Latina, licenziamenti congelati alla Plasmon. Verso l’accordo su ammortizzatori sociali

Lo stabilimento Plasmon di via Migliara 45

Dietrofront della Heinz Plasmon sui licenziamenti presso lo stabilimento di Latina: avviato un confronto per un ammortizzatore sociale in grado di tutelare i lavoratori e contemporaneamente garantire il processo di innovazione che l’azienda ha comunicato di voler realizzare.
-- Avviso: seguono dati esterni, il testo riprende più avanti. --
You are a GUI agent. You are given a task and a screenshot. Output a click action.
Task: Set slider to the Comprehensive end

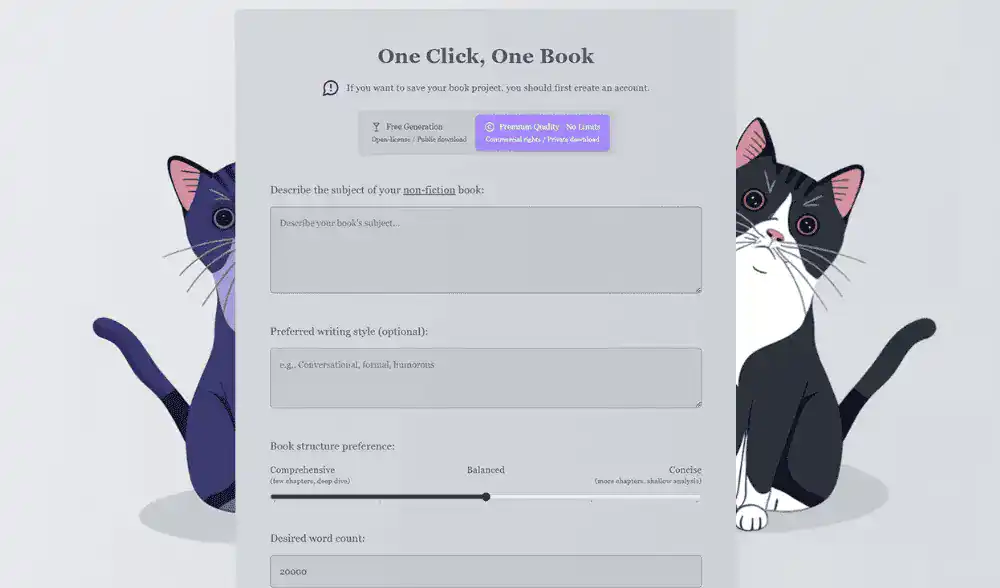click(x=273, y=497)
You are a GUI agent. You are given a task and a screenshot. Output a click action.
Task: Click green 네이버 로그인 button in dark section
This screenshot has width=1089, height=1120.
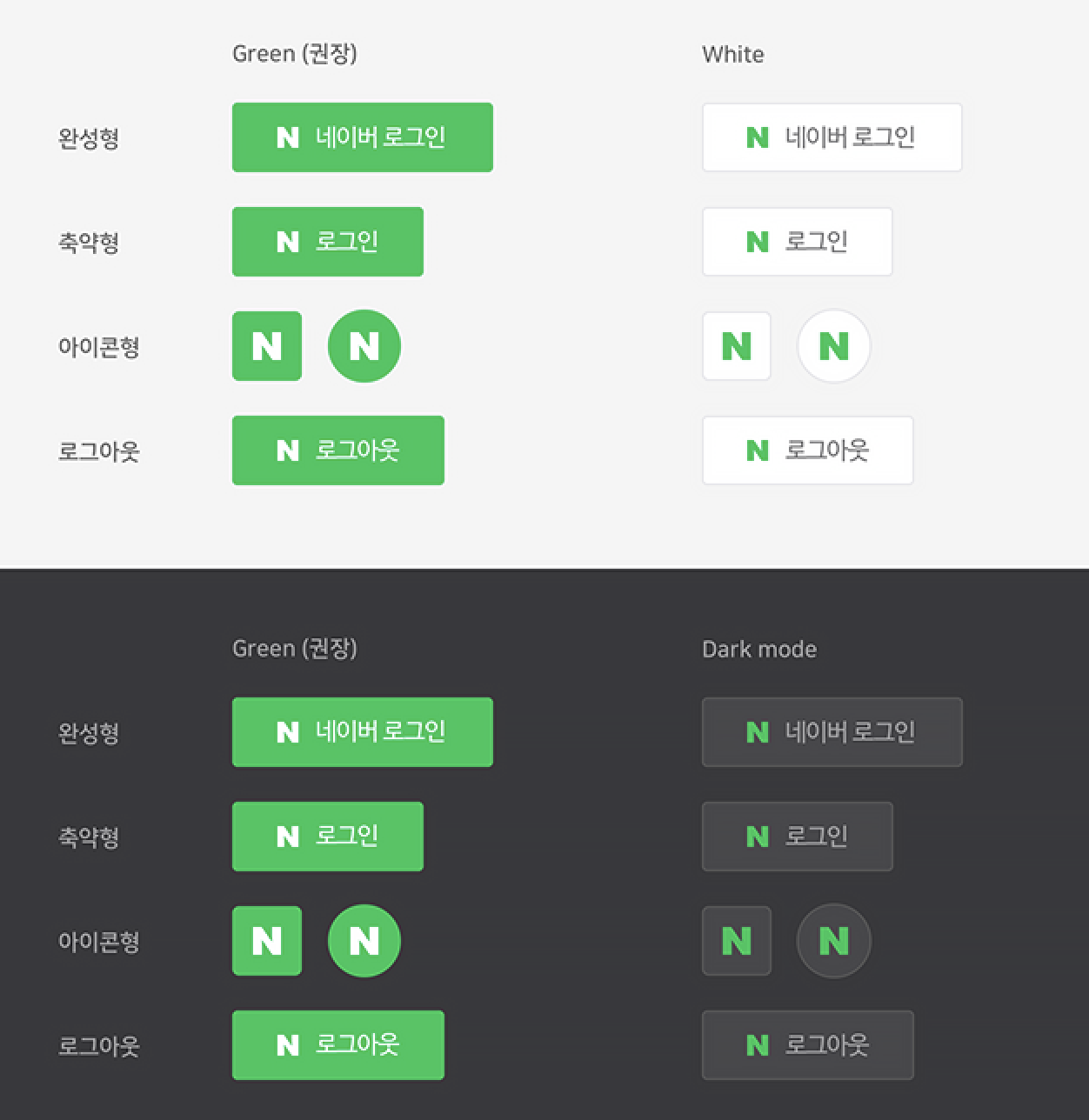click(363, 732)
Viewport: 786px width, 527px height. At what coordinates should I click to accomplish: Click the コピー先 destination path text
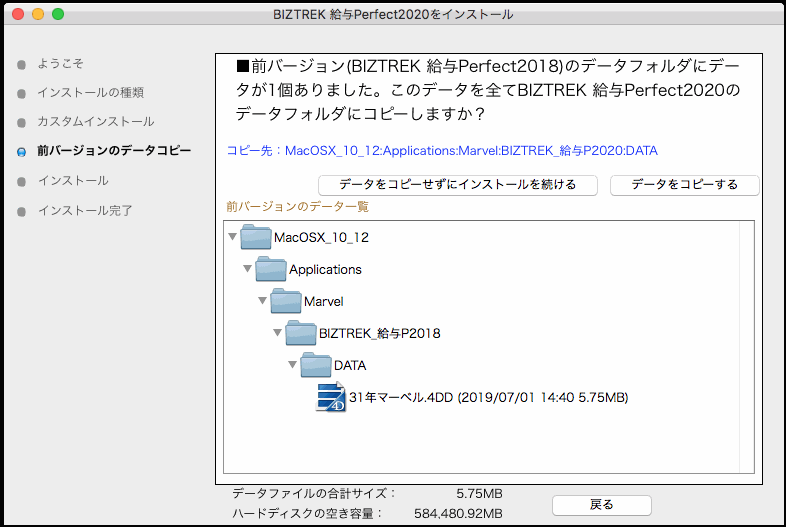tap(441, 151)
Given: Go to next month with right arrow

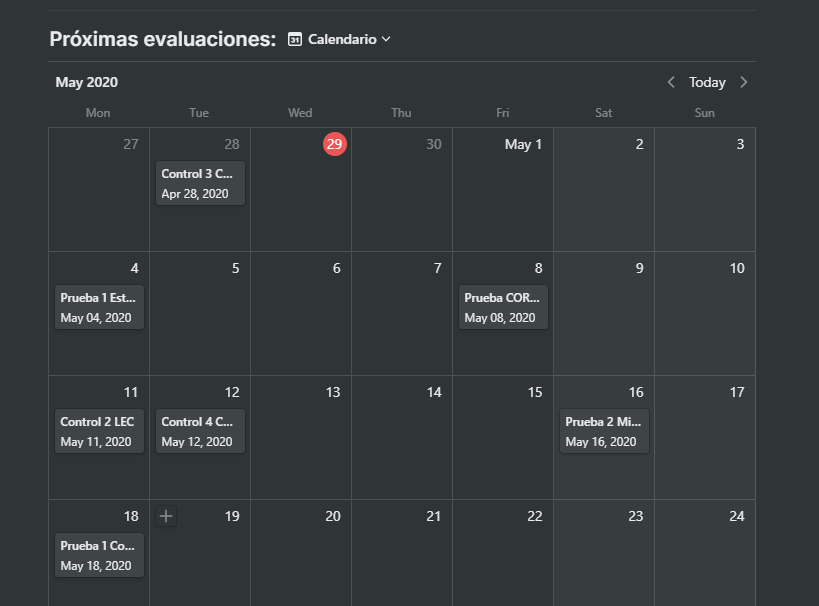Looking at the screenshot, I should pyautogui.click(x=743, y=82).
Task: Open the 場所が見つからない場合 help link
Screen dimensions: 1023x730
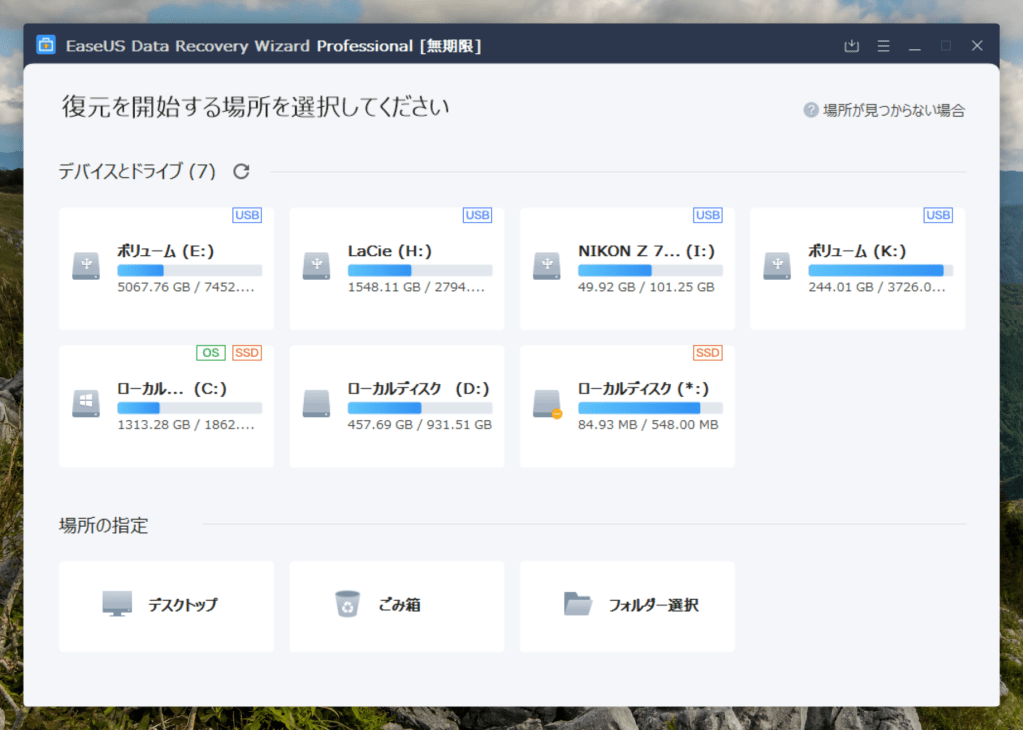Action: pyautogui.click(x=893, y=110)
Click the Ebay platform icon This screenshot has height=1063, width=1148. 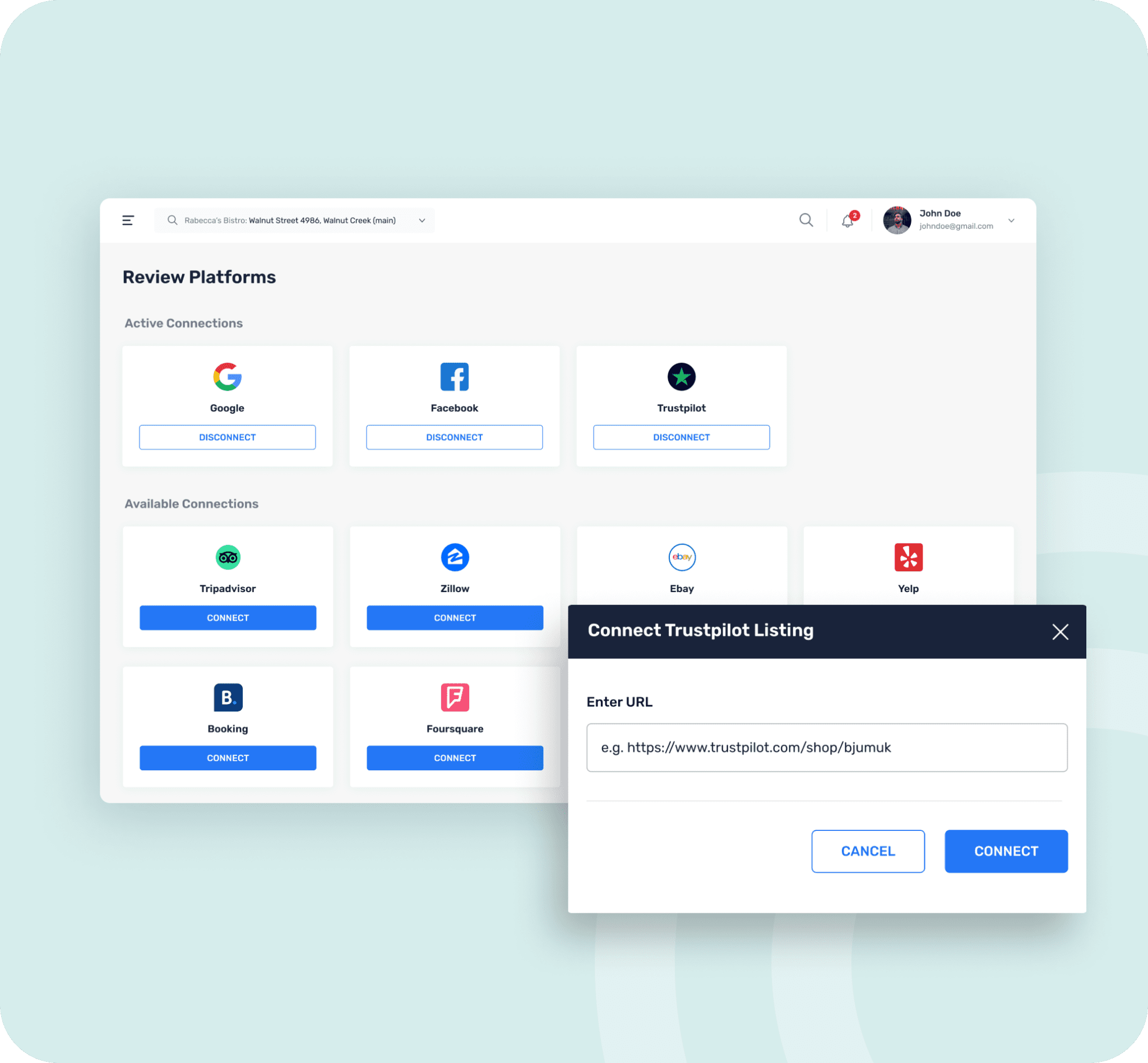[681, 557]
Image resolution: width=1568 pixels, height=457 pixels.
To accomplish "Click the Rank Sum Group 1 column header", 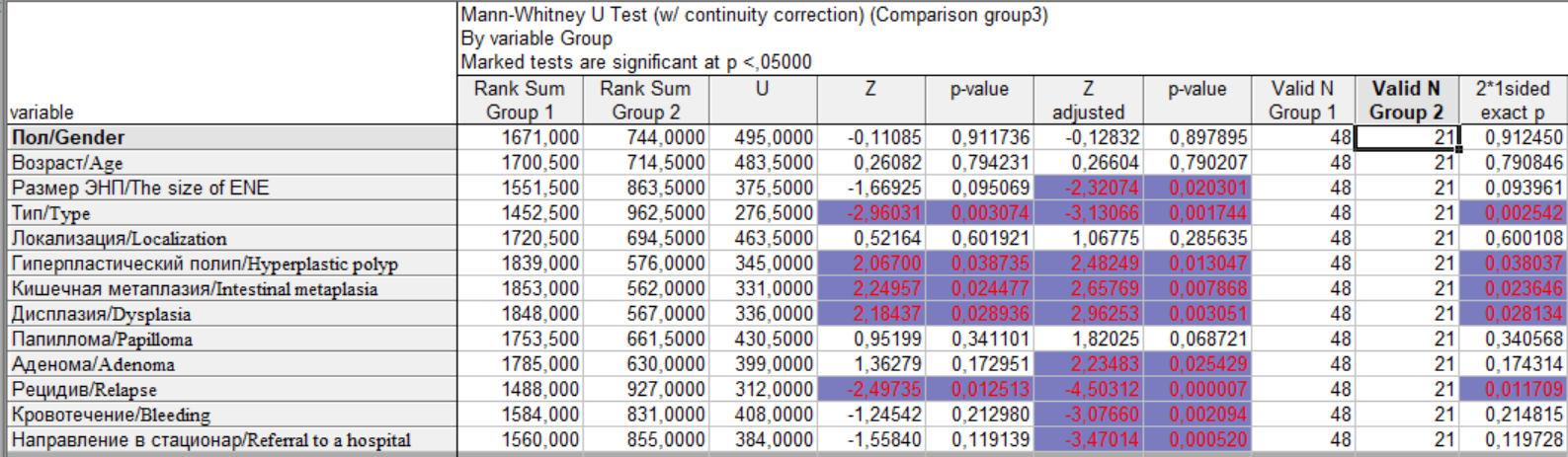I will click(520, 100).
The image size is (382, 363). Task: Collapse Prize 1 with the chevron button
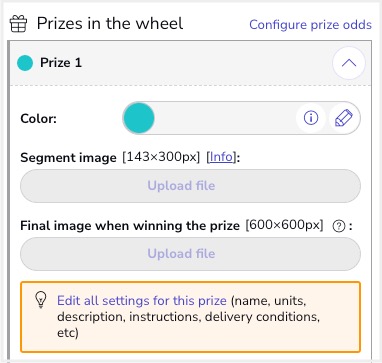click(x=349, y=63)
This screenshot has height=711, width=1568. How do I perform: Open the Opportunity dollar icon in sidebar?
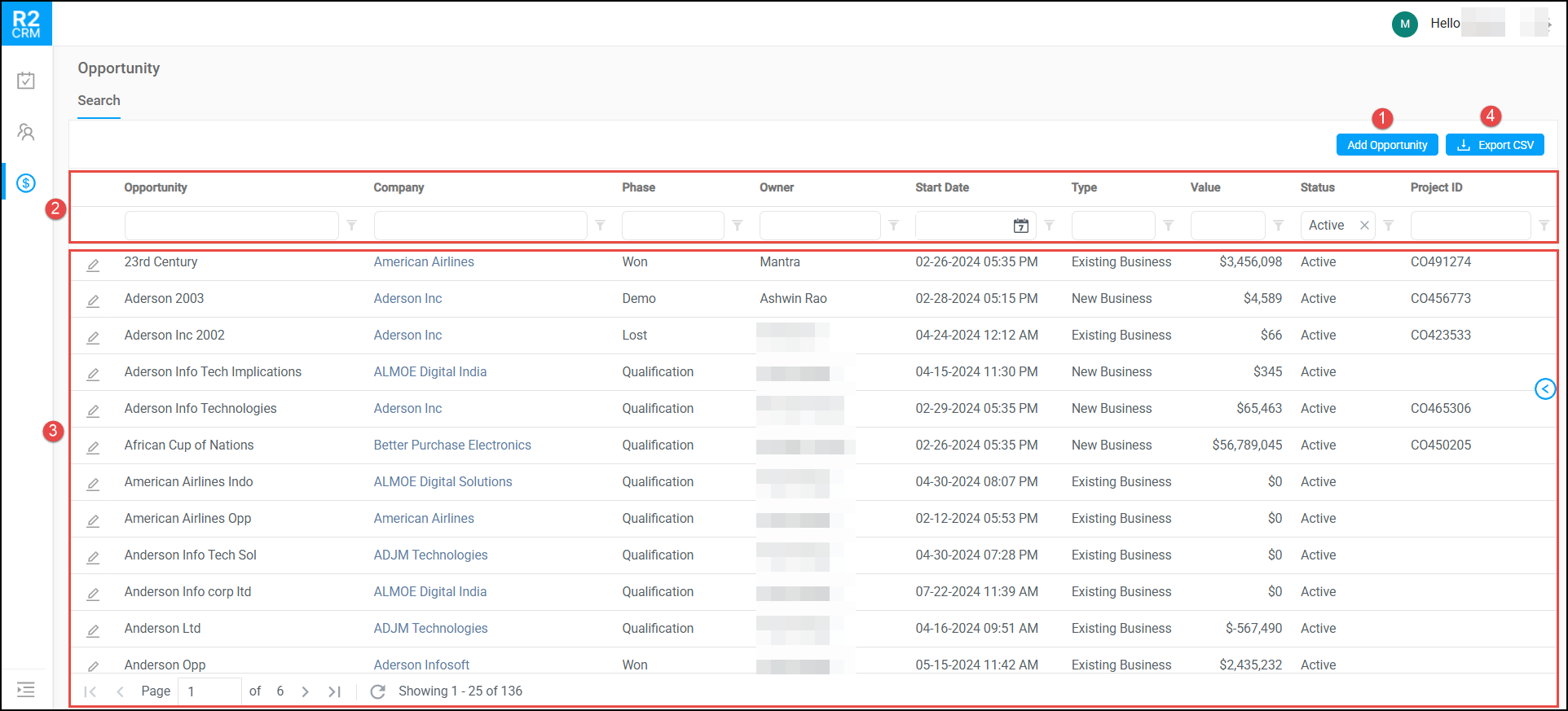[26, 182]
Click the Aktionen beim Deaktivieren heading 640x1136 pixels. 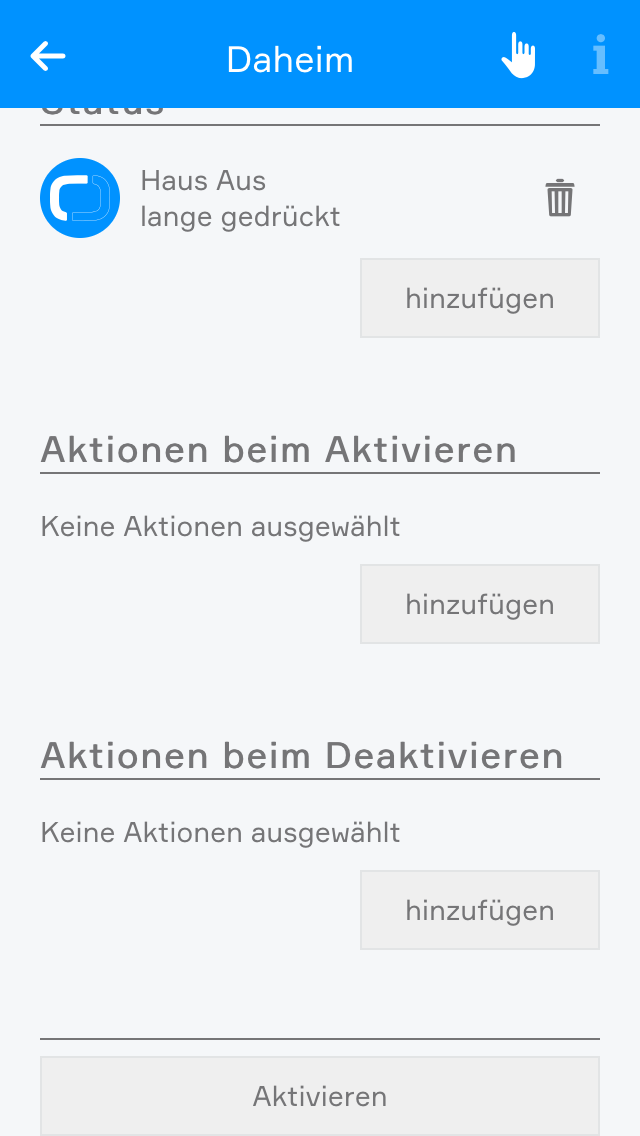302,756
Erano 95 i dipendenti su 312 i lavoratori pontini a rischio posto di lavoro.

Il primo incontro presso il Ministero dello Sviluppo Economico, durante il quale alla presenza del ministro Carlo Calenda l’azienda, leader nel settore baby food, ha comunicato la decisione, sarà seguito domani da un altro vertice tra le parti  per proseguire il confronto con l’obiettivo di raggiungere l’intesa definitiva con le sigle sindacali Cgil, Cisl e Uil.

Sull’argomento è intervenuto il presidente della Regione Lazio Nicola Zingaretti: “Continuiamo a tenere alta l’attenzione sullo stabilimento della Heinz Plasmon di Latina: il fatto che l’azienda non intenda più ricorrere al licenziamento di un centinaio di lavoratori è un’ottima notizia, alla quale siamo pronti a rispondere con azioni concrete per garantire continuità produttiva dello stabilimento. E’ un impegno che stiamo prendendo congiuntamente con il Ministero dello Sviluppo Economico per continuare il confronto con azienda e sindacati sul piano industriale, sul ricorso agli ammortizzatori sociali per tutelare i lavoratori e sugli strumenti per l’innovazione dello stabilimento”.